Robe assez foncée, opaque et de teinte rubis. Le nez révèle de superbes arômes de cerises noires, de framboises, de poivre noir, de réglisse et on dénote aussi une touche de notes fumées et florales (violette, rose).

La bouche est dense, l’acidité est assez présente et les tanins sont serrés. Il y a une certaine astringence en fin de bouche (trait végétal), mais qui ne vient pas contrer le côté fruité de ce Fleurie. Les arômes de cerises poivrées, légèrement fumées, se prolongent assez longuement en bouche pour nous laisser sur une finale empreinte de petits fruits rouges entremêlés par une acidité qui fait saliver.

De profil bourguignon, ce vin devrait très bien vieillir. Mes deux autres bouteilles reposeront pendant deux autres années.

19 mars 2016

Délicieux et digeste dans son état actuel, marqué par des notes de fruits rouges et de rose, ce Fleurie allie à merveille finesse et structure.
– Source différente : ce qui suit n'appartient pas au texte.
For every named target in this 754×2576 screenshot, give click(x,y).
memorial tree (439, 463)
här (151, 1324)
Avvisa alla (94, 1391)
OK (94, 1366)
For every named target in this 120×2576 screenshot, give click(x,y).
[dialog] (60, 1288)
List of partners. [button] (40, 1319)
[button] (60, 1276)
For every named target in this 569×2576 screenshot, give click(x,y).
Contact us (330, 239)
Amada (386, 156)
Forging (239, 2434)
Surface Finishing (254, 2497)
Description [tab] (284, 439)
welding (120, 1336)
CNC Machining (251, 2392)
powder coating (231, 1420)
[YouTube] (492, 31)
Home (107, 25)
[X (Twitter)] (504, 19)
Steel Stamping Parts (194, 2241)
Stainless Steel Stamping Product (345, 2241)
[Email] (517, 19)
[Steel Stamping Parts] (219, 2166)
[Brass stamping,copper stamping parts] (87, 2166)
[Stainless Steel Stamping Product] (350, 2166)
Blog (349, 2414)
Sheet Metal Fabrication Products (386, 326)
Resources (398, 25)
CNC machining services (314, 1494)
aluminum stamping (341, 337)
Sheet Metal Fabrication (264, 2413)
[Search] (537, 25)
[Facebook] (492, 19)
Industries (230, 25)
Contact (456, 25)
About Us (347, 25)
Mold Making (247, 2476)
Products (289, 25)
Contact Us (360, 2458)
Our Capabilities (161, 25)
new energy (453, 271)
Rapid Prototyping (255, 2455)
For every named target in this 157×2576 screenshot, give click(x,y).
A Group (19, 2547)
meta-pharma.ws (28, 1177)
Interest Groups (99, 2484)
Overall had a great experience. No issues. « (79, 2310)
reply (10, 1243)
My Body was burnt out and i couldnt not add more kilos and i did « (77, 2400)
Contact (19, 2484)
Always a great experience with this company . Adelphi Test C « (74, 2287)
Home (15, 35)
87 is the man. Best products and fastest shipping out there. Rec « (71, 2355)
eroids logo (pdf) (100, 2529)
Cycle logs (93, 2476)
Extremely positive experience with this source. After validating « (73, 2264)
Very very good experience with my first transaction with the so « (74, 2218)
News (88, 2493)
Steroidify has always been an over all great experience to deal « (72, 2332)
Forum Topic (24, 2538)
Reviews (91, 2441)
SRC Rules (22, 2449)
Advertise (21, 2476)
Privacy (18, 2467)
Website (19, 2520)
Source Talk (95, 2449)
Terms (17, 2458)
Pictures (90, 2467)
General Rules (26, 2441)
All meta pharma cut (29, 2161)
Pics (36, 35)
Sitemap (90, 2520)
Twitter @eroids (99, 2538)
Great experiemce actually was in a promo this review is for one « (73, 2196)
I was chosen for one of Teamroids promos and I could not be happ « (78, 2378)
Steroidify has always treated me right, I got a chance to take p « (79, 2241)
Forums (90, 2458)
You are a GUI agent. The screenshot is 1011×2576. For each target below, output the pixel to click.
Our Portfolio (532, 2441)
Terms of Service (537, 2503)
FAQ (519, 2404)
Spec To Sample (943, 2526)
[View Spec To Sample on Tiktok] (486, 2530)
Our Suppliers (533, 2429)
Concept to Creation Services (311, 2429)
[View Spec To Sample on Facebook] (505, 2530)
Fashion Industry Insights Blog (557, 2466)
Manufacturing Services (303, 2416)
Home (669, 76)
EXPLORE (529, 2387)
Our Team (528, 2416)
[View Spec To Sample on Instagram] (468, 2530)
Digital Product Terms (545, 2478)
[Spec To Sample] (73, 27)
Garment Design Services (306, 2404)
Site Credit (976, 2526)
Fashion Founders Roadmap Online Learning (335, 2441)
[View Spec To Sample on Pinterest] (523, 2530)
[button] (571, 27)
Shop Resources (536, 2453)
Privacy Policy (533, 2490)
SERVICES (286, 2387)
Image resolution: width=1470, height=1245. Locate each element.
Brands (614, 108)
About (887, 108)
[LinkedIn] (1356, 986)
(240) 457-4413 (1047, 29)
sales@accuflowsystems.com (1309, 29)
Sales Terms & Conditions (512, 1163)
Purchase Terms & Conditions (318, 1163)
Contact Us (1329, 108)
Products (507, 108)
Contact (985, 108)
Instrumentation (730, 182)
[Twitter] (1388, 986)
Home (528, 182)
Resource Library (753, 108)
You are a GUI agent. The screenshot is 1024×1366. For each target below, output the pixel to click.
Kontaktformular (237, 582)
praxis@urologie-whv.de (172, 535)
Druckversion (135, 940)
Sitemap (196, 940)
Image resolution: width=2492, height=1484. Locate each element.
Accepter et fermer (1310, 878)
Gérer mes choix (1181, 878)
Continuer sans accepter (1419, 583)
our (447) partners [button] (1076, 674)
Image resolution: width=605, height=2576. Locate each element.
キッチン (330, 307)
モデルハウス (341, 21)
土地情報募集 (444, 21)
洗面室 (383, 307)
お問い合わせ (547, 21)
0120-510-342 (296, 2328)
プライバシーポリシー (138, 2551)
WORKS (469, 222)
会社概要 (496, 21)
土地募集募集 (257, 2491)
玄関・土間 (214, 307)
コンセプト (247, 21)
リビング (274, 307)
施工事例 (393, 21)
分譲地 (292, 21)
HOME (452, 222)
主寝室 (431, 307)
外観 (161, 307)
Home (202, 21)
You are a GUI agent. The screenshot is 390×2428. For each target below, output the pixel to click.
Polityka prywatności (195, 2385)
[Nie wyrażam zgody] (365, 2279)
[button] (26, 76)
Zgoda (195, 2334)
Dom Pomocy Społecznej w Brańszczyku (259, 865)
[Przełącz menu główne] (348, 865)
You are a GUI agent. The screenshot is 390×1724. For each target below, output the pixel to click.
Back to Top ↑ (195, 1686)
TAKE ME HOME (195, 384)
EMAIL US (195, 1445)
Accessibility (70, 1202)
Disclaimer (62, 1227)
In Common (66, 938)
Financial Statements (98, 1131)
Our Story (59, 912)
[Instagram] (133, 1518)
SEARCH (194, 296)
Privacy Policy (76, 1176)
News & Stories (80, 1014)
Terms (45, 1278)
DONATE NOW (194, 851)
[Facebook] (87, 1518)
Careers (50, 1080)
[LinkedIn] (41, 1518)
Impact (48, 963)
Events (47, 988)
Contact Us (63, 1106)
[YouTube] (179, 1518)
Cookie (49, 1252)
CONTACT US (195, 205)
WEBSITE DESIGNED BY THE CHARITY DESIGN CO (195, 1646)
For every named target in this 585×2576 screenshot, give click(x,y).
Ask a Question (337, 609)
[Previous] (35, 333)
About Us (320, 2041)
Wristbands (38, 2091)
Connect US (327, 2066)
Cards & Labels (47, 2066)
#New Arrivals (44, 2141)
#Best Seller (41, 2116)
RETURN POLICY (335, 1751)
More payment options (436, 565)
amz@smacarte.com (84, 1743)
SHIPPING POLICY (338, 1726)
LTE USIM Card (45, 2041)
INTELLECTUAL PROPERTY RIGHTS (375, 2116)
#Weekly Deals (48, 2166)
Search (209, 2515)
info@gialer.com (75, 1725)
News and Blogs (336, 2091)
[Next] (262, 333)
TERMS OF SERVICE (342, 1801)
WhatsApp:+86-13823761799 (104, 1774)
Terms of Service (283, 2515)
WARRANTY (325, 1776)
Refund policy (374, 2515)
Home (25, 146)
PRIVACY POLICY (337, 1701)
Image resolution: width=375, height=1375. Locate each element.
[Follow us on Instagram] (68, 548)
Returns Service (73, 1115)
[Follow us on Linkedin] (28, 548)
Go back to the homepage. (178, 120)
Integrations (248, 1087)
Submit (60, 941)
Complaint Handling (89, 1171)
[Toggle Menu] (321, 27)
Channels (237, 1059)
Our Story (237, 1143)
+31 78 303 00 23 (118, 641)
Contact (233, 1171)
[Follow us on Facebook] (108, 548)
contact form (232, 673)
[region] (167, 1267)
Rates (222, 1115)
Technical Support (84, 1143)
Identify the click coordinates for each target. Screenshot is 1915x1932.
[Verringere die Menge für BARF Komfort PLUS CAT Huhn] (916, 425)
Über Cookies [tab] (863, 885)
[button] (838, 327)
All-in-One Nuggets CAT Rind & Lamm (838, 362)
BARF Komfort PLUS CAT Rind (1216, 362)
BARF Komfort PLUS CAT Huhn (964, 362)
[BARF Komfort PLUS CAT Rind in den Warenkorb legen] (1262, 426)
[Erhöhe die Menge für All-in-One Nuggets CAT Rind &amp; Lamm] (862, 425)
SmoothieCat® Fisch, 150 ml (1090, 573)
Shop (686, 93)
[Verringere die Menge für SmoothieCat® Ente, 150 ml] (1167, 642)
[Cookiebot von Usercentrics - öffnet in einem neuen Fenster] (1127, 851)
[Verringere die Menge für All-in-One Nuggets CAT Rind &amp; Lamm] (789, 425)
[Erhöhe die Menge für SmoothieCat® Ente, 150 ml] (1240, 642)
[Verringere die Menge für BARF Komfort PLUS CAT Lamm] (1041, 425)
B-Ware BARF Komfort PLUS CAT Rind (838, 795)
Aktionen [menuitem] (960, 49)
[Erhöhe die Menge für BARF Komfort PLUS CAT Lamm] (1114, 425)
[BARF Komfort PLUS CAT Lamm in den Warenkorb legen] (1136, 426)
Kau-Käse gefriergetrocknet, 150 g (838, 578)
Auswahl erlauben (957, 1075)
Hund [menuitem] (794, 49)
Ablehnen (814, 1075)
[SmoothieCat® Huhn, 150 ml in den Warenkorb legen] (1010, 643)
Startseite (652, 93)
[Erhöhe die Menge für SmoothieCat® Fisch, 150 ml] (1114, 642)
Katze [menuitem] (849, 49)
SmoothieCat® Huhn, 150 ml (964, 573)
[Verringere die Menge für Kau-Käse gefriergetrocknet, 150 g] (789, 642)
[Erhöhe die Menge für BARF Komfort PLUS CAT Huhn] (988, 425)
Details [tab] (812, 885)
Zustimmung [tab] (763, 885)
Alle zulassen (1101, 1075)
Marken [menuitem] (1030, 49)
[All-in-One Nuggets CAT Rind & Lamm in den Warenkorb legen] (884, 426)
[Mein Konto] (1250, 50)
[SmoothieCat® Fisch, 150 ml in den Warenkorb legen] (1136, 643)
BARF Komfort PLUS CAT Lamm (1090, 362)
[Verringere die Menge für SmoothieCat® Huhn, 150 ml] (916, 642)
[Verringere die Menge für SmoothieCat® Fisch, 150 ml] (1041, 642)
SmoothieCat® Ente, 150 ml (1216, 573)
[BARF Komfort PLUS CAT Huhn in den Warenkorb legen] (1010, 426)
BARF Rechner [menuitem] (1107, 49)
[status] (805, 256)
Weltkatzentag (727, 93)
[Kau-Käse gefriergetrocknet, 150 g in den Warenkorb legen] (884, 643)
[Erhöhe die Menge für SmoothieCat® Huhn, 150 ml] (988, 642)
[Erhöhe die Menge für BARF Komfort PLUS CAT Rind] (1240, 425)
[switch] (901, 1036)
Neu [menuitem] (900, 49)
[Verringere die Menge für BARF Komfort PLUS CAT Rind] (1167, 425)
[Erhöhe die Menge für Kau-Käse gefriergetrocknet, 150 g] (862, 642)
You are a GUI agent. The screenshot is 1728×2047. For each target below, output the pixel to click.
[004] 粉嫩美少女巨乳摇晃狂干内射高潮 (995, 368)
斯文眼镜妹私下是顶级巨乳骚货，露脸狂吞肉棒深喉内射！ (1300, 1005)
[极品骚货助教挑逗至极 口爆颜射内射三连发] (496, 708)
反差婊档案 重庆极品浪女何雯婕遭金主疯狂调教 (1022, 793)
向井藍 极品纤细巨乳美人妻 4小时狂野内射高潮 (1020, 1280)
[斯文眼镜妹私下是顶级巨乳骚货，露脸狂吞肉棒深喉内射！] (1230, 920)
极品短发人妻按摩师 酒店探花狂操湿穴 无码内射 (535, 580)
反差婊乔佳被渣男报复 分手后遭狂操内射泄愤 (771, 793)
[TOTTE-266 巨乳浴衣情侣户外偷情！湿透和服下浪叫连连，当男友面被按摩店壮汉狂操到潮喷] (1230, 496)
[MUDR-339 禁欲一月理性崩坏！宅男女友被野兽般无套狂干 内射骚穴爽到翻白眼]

Élaboré avec les plus vieilles vignes du domaine, le vin est concentré et possède une belle complexité aromatique.

Contrairement aux vins produits par les disciples de Jules Chauvet*, père du mouvement des vins naturels, je crois que ce vin possède davantage de caractéristiques qui lui permettront de vieillir pendant une bonne dizaine d’années.

C’est ma première expérience avec les vins de ce domaine et, contrairement à ce à quoi je m’attendais, le vin n’est pas très marqué par le bois et n’est pas difficile d’approche en jeunesse. D’ailleurs, je trouve que le fruit est plus présent et mieux défini que dans leur autre cuvée.

*N. B. : Je bois régulièrement des vins de Foillard, Lapierre, Descombes et Breton, mais je m’interroge encore sur leur capacité à se bonifier avec le temps. Ne perdront-ils pas leur beau fruit croquant? Rien de mieux que d’en faire l’expérience en conservant une ou deux bouteilles afin de confirmer ou d’infirmer mon appréhension.